• Task instructions: Keep to one stretch of the data below, the lines from the one with "College Team Products (57, 622)" up to and including the one with "Refund policy (350, 1338)", and return that stretch exactly.

━━━━━ Provided data ━━━━━

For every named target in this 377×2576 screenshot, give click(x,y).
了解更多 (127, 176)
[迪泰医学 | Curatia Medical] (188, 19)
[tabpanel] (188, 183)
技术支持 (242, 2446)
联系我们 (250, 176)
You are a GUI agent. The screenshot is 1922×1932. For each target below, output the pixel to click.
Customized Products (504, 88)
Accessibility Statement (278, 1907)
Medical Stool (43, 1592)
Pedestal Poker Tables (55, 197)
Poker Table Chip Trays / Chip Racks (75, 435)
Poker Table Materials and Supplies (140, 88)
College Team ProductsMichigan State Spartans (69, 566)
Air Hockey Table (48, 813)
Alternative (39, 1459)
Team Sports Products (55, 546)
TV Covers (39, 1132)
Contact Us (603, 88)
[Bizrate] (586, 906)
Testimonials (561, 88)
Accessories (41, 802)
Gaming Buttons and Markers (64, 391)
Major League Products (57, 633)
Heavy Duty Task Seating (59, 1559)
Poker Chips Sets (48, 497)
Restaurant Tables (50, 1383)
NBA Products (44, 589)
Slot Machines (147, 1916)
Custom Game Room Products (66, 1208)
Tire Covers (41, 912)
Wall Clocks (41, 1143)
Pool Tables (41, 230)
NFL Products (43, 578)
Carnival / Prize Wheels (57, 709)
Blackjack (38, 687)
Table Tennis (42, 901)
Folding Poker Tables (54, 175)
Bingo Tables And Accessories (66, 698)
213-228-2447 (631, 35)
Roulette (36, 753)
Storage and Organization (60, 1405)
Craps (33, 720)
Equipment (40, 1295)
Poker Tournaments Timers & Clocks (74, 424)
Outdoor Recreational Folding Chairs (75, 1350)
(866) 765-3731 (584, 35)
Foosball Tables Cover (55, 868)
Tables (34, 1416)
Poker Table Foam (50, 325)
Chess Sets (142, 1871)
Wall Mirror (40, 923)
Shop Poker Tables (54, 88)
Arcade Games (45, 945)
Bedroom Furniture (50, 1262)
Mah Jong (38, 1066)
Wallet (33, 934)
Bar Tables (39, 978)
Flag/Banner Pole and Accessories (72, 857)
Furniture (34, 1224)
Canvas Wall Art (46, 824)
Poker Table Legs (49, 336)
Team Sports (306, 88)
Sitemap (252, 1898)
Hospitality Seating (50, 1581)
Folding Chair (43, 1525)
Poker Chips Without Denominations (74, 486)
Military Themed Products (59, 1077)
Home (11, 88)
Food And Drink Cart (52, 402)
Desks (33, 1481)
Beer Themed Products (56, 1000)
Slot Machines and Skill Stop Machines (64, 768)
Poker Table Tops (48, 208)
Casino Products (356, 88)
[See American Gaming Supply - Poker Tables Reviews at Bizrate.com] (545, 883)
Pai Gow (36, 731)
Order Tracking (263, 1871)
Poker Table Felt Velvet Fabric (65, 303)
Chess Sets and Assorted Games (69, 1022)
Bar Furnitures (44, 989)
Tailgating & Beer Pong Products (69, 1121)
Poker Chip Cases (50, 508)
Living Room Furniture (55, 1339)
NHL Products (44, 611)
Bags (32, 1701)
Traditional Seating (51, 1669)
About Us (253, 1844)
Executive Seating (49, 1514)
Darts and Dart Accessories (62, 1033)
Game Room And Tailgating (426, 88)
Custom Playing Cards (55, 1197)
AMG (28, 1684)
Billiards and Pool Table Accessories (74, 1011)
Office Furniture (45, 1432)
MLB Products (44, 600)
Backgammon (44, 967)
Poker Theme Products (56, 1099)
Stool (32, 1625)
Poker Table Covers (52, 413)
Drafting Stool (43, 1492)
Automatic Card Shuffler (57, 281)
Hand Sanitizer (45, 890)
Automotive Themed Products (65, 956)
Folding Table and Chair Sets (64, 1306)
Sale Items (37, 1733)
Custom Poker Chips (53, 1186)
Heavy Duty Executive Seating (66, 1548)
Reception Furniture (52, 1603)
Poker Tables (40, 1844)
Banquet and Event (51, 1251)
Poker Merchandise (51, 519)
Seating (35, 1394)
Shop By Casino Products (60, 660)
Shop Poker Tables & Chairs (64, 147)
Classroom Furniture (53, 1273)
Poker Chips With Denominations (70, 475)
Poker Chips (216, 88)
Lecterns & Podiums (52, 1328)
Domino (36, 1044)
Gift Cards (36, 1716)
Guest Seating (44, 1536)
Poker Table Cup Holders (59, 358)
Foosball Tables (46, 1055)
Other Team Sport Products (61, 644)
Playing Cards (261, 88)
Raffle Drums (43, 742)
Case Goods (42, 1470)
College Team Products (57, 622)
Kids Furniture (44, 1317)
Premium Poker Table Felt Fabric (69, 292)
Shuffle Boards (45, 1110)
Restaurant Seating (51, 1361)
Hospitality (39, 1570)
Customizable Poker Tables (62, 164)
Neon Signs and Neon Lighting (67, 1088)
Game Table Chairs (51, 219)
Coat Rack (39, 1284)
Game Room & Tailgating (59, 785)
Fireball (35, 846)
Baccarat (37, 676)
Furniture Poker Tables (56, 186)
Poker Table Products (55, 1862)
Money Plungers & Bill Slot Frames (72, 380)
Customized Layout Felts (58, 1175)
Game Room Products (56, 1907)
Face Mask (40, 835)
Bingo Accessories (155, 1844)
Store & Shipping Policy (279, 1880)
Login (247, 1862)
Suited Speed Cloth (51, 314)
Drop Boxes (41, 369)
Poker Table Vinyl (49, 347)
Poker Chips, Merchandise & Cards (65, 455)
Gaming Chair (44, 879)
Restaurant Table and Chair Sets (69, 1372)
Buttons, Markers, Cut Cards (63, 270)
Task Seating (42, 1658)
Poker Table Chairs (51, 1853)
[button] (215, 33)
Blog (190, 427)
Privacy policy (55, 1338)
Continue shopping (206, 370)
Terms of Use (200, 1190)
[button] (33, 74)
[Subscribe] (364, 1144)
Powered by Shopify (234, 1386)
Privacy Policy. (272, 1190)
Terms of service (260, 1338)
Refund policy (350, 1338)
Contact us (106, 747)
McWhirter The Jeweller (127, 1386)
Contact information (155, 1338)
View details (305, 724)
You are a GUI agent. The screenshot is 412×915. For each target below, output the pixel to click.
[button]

━━━━━

• Expected answer:
College Team Products (57, 622)
Kids Furniture (44, 1317)
Premium Poker Table Felt Fabric (69, 292)
Shuffle Boards (45, 1110)
Restaurant Seating (51, 1361)
Hospitality (39, 1570)
Customizable Poker Tables (62, 164)
Neon Signs and Neon Lighting (67, 1088)
Game Table Chairs (51, 219)
Coat Rack (39, 1284)
Game Room & Tailgating (59, 785)
Fireball (35, 846)
Baccarat (37, 676)
Furniture Poker Tables (56, 186)
Poker Table Products (55, 1862)
Money Plungers & Bill Slot Frames (72, 380)
Customized Layout Felts (58, 1175)
Game Room Products (56, 1907)
Face Mask (40, 835)
Bingo Accessories (155, 1844)
Store & Shipping Policy (279, 1880)
Login (247, 1862)
Suited Speed Cloth (51, 314)
Drop Boxes (41, 369)
Poker Table Vinyl (49, 347)
Poker Chips, Merchandise & Cards (65, 455)
Gaming Chair (44, 879)
Restaurant Table and Chair Sets (69, 1372)
Buttons, Markers, Cut Cards (63, 270)
Task Seating (42, 1658)
Poker Table Chairs (51, 1853)
[button] (215, 33)
Blog (190, 427)
Privacy policy (55, 1338)
Continue shopping (206, 370)
Terms of Use (200, 1190)
[button] (33, 74)
[Subscribe] (364, 1144)
Powered by Shopify (234, 1386)
Privacy Policy. (272, 1190)
Terms of service (260, 1338)
Refund policy (350, 1338)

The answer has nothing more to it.